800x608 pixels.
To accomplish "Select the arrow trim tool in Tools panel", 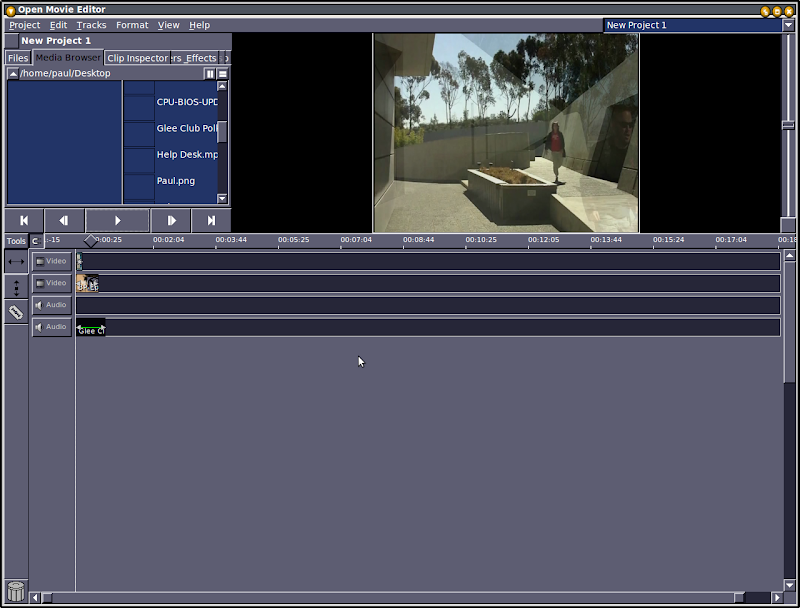I will [15, 261].
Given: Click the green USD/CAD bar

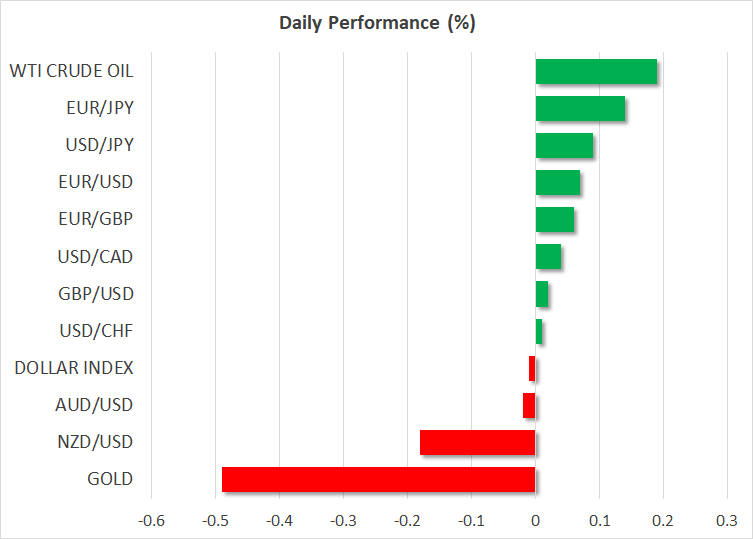Looking at the screenshot, I should coord(548,257).
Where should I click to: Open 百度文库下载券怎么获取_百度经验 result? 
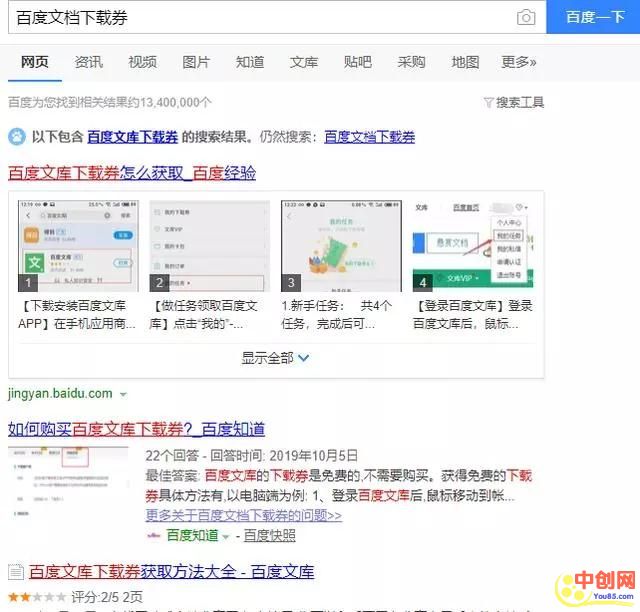tap(131, 172)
——————————
Problem statement — Only the lines from the line with "Given: Click the green USD/CAD bar" through the end of the entries above, copied exactly and with both ends included, belong in the response; the pictures do not.

Finished task —
Given: Click the green USD/CAD bar

Looking at the screenshot, I should coord(548,257).
Where should I click to: Open 百度文库下载券怎么获取_百度经验 result? 
tap(131, 172)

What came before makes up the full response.